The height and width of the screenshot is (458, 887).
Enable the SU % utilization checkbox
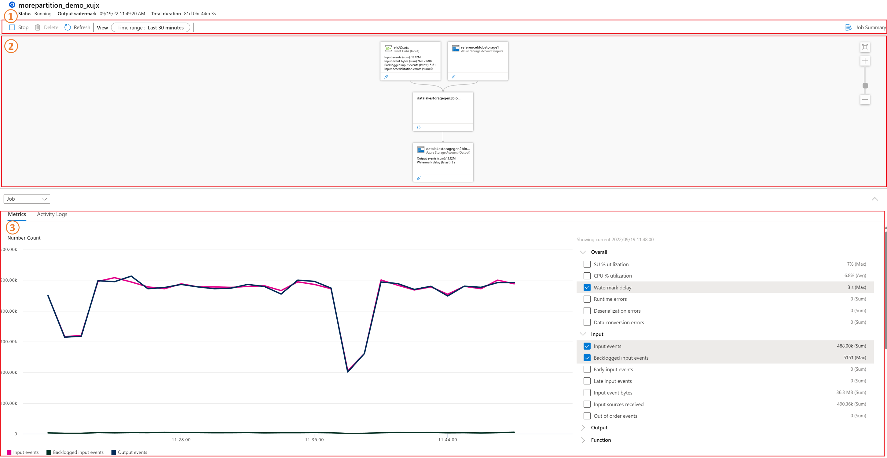coord(587,264)
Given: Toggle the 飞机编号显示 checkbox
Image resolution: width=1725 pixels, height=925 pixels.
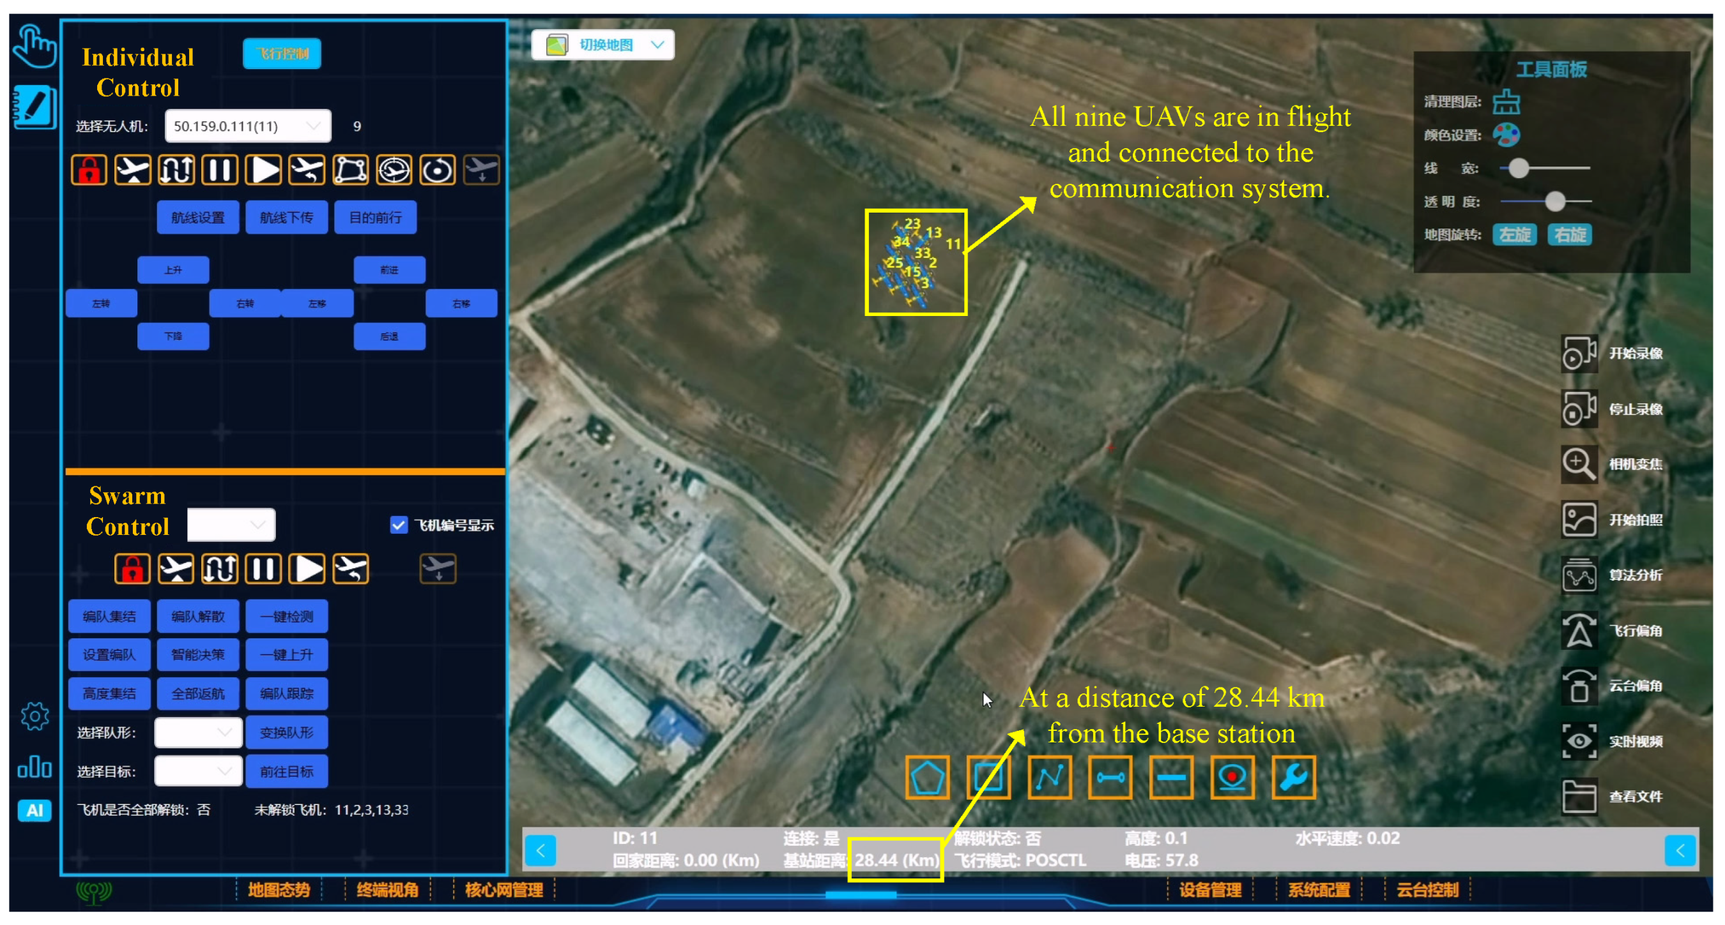Looking at the screenshot, I should pyautogui.click(x=398, y=525).
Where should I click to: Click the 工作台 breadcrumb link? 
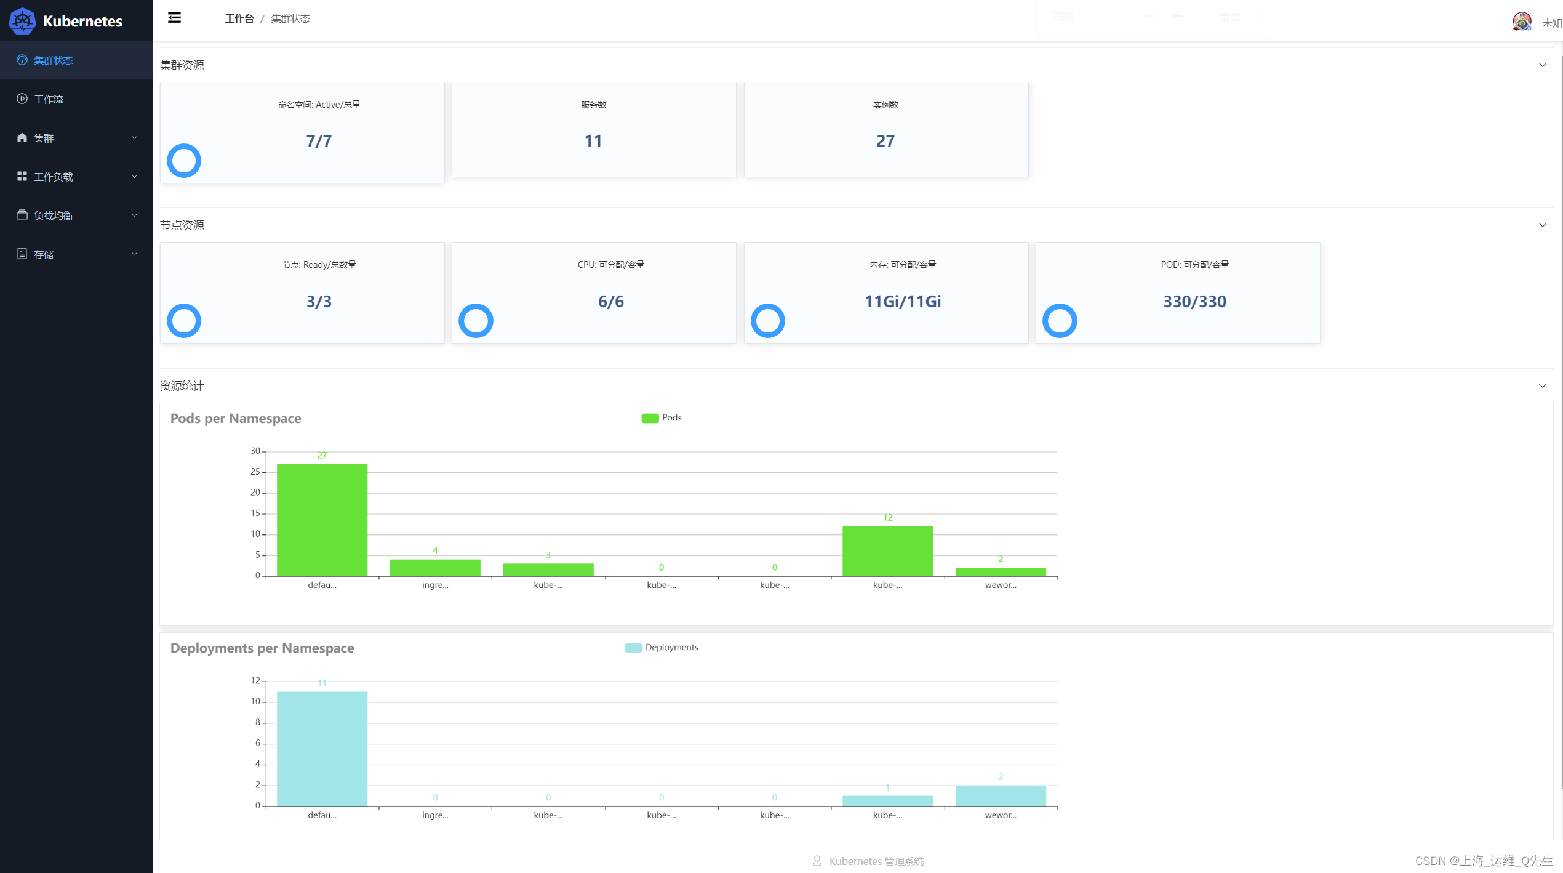(x=239, y=18)
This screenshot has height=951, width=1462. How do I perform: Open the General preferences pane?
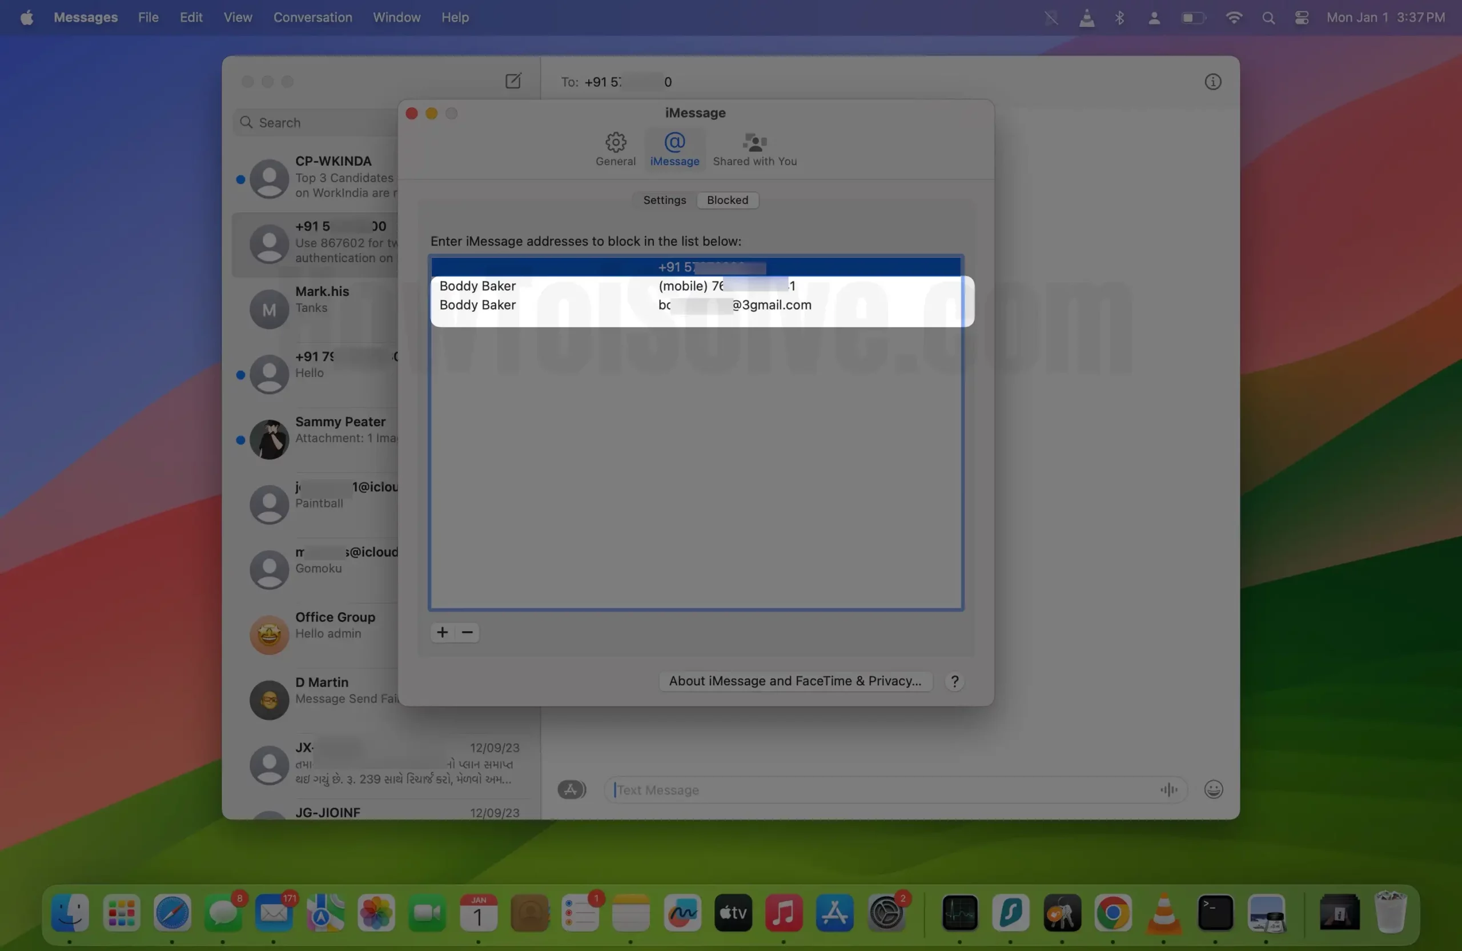615,149
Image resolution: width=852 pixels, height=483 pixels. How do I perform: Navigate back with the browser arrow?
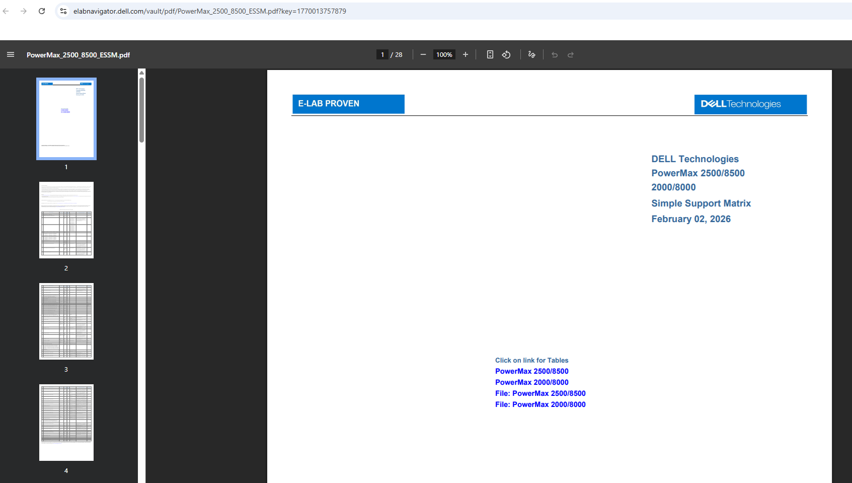pyautogui.click(x=6, y=11)
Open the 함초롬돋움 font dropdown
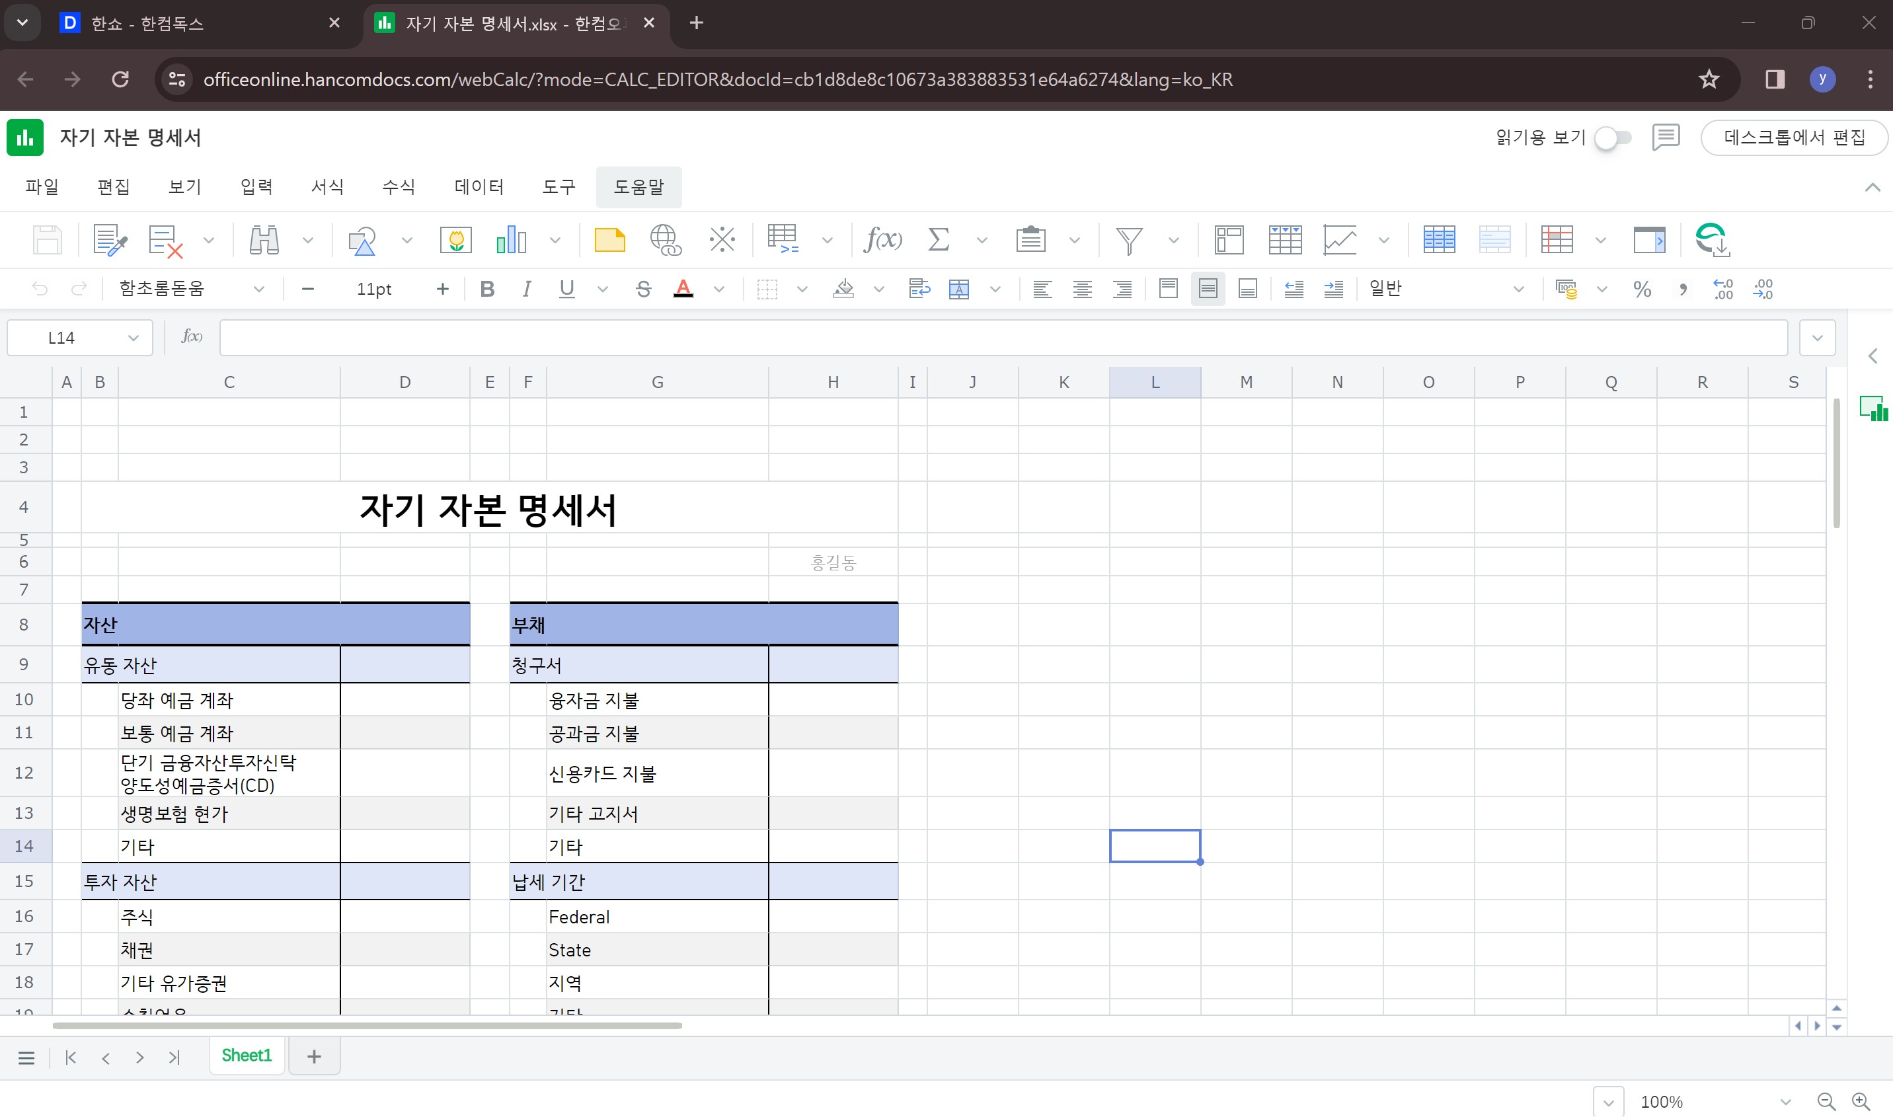Viewport: 1893px width, 1117px height. click(x=258, y=289)
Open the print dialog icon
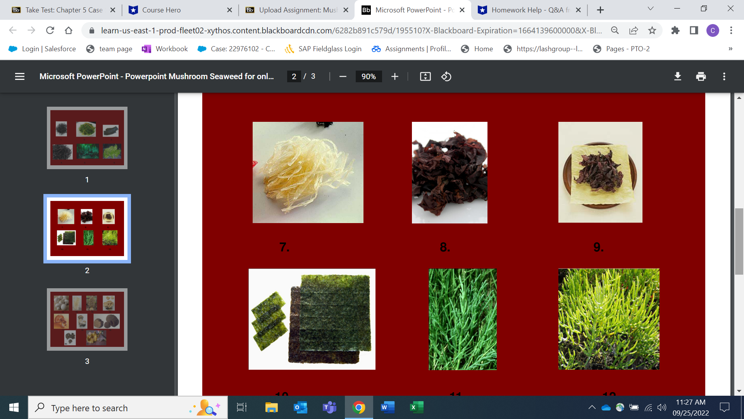The height and width of the screenshot is (419, 744). pos(700,76)
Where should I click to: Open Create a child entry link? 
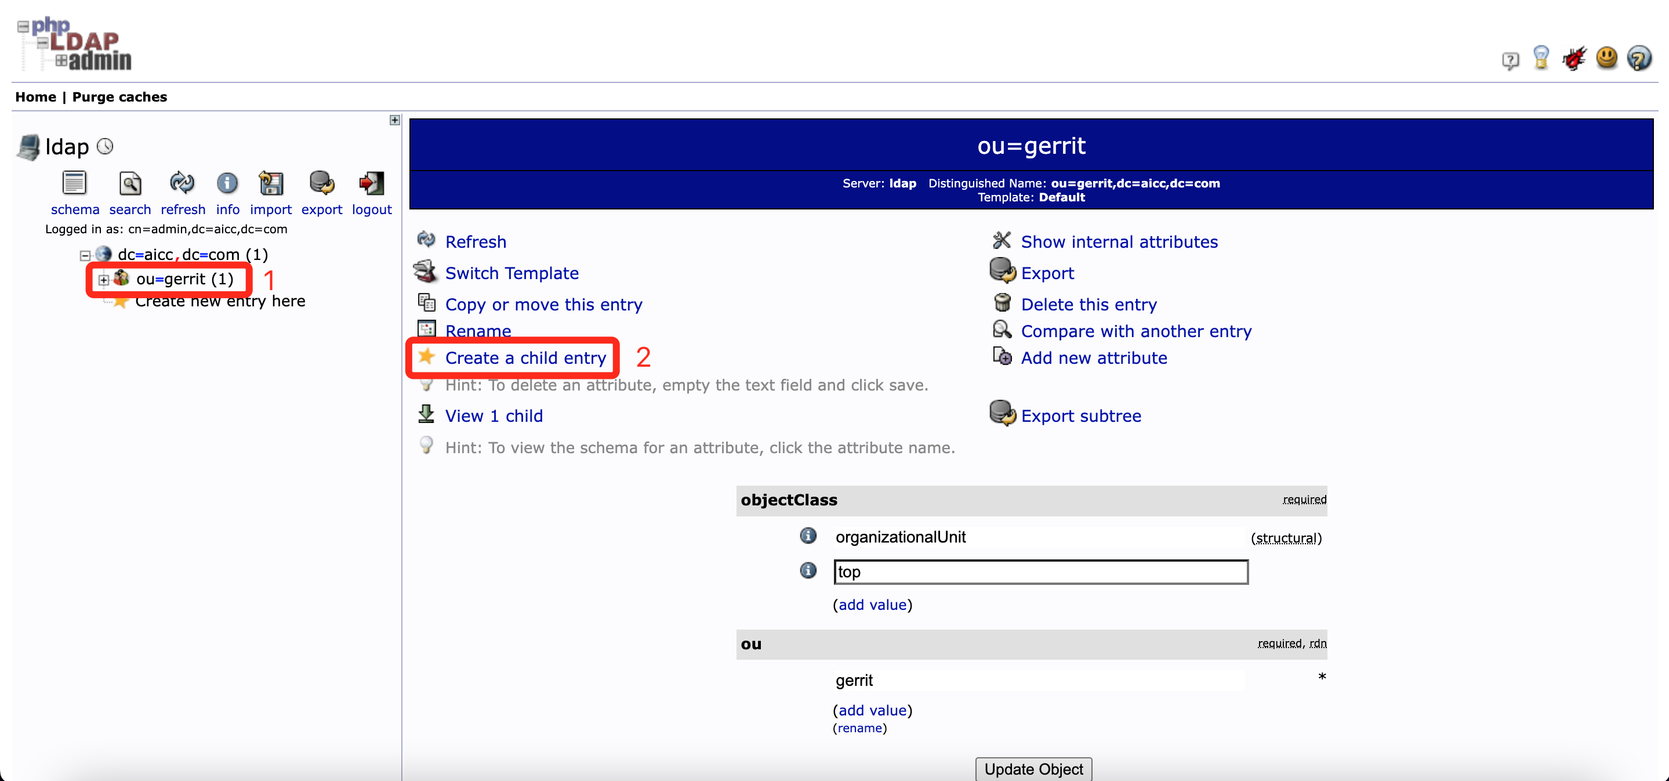(525, 358)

= Exercise description =
Where the line with "Open the print dialog icon" appears in the entries above, begin there and restate every line to the end word for word, minus the pictures.

= Solution for this problem =
Open the print dialog icon
The height and width of the screenshot is (419, 744). pos(700,76)
Where should I click to: Open Create a child entry link? 
(525, 358)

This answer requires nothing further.